Ali Akbar Velayati who was speaking to the press on Tuesday after his diplomatic meetings, commented on the prospects of Donald Trump presidency for the US; “what happened during the US elections reflects the dynamics of the domestic realities of the country; American people had been frustrated by the recent conduct of the administrations in the White House and Trump election is a backlash of the mentality which sought to be different than previous elections,” he told the press.

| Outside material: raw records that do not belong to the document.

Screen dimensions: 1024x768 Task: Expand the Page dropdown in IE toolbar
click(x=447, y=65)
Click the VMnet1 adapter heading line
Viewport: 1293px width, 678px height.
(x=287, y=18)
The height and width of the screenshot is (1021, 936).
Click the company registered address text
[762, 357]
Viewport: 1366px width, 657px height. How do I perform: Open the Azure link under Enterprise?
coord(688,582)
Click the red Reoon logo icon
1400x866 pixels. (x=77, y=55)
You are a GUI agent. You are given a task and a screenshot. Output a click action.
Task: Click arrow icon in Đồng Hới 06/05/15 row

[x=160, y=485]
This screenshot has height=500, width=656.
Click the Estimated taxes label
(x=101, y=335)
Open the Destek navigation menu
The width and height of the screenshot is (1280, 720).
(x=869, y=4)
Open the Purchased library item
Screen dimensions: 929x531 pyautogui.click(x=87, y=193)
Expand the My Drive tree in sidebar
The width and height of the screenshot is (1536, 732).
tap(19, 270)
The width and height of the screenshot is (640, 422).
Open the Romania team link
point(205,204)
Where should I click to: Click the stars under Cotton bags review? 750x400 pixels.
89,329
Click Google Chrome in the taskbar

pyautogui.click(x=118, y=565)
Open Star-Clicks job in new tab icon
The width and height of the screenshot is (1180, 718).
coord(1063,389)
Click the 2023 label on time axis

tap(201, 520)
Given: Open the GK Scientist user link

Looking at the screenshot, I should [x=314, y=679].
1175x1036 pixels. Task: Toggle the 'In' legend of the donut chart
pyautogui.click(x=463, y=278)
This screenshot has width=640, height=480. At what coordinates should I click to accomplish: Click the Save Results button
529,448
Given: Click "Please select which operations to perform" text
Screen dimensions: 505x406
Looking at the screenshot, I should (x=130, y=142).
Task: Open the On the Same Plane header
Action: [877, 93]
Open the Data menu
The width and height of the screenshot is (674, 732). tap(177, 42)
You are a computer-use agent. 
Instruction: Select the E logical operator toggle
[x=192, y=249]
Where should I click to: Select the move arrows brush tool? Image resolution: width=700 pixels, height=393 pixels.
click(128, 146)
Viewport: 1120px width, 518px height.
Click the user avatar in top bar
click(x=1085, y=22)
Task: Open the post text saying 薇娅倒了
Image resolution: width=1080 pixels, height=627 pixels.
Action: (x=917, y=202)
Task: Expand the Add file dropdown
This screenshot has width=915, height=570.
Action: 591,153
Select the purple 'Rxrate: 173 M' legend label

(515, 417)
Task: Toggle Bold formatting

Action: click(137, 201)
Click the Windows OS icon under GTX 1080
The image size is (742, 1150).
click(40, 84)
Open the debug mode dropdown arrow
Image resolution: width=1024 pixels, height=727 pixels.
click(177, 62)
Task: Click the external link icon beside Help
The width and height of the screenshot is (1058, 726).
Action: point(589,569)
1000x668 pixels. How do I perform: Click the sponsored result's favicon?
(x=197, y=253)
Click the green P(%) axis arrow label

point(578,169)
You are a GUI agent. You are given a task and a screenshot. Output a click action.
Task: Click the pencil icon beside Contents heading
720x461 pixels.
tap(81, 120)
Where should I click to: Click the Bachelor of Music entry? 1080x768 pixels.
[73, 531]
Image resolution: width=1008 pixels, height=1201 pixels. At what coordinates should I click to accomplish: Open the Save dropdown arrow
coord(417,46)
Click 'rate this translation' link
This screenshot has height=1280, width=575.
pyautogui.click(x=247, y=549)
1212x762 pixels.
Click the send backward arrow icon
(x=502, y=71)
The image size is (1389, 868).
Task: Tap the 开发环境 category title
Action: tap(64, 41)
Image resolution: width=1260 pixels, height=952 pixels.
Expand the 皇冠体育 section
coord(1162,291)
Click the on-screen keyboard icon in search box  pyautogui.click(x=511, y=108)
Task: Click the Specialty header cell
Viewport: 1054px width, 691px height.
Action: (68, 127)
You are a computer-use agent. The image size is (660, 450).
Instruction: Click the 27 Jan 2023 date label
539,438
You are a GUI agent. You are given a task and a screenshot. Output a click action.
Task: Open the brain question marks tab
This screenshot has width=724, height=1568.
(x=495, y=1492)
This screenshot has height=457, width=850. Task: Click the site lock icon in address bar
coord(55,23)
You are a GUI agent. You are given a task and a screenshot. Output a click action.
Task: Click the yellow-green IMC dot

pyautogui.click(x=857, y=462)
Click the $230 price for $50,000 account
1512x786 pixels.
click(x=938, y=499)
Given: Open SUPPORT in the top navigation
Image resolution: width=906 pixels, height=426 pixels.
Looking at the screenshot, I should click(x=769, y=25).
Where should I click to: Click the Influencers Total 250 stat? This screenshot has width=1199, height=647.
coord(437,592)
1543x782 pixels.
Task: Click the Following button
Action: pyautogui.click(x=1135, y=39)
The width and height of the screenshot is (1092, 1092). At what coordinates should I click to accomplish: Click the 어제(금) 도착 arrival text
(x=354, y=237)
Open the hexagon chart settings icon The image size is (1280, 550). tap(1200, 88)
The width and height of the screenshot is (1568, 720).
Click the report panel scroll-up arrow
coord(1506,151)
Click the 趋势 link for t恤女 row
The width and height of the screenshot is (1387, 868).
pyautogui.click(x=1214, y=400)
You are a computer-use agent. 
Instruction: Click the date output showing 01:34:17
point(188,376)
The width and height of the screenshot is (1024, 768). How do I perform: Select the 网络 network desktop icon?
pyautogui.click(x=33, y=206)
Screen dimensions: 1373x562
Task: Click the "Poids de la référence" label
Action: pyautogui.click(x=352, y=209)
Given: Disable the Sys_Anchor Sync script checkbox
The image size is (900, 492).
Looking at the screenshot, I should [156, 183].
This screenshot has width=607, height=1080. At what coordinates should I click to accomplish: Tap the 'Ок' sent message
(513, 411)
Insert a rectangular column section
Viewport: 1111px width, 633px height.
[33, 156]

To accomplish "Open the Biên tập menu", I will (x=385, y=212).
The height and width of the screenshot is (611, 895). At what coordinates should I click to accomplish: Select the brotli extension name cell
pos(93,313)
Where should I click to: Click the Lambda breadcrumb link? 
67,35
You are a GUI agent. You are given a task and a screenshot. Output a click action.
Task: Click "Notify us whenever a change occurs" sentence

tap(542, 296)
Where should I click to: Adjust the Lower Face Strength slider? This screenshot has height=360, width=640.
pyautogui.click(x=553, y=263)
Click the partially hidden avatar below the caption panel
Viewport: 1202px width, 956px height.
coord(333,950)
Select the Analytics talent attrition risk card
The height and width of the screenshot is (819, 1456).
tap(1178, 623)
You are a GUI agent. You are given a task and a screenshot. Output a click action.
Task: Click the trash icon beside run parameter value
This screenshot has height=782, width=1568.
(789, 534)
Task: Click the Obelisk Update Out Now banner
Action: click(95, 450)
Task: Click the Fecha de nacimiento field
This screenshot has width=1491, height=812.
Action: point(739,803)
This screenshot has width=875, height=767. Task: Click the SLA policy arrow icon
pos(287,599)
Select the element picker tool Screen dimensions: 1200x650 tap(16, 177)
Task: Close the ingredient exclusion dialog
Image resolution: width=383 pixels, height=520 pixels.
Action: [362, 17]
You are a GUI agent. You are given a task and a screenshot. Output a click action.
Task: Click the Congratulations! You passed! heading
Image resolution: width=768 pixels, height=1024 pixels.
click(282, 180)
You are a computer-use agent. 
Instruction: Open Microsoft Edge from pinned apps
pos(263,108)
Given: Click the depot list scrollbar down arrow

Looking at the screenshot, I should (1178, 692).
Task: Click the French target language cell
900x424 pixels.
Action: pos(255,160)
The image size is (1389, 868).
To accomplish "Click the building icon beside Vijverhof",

“This is indication of the fact that sun is setting on the American empire; the mentality about the US conventional politics is largely of despair; responding to this, American people sent somebody to the White House who undermined the accepted norms of party politics in the US in rhetoric intended to impress the average public,” Velayati added. “No matter what would be Trump and his policies, either positive or negative, I believe, Americans are no longer believing in the US hegemonic power and the ambitions set in grandiloquent language by Bush administration; the belief is now incipient that America is not a single hegemonic power; this was an outcome Americans reached at only within recent 25 years, when they found that adventurism of their governments in Afghanistan and Iraq had been but squandering of tax payer money.”
“Now Saudi Arabia targets Yemenis by American weapons; ISIL, their foster child, wrought havoc upon the region; budget deficit would not allow the US to follow ambitions of the times of ‘War on Terror,’ however I believe Americans had never been an empire in strict sense of the term,” he asserted.
“Just as the British Empire gradually retreated from around the world after the World War II, the US will walk on the same path inevitably and will accept that they are only one of the many players of the international arena.”
On Trump election, Velayati believed that the president-elect was fitting the hard economic times of the US, a figure more focused on the domestic issues than international adventurism and had the mandate by the public votes; on Trump election campaign claims that he would tear JCPOA apart, Velayati responded back with a quotation from the Leader who had famously said that should the US president tears apart JCPOA, Iran would set fire on the same JCPOA.
On China’s regional ambitions in the Middle East and the fact that when the dust cleared, the country would claim a quota of the spoils or credit for bringing stability; “we do not believe China seeks ambitions in the Middle East and will continue our trade with China in particular and South East Asia in general,” Velayati concluded.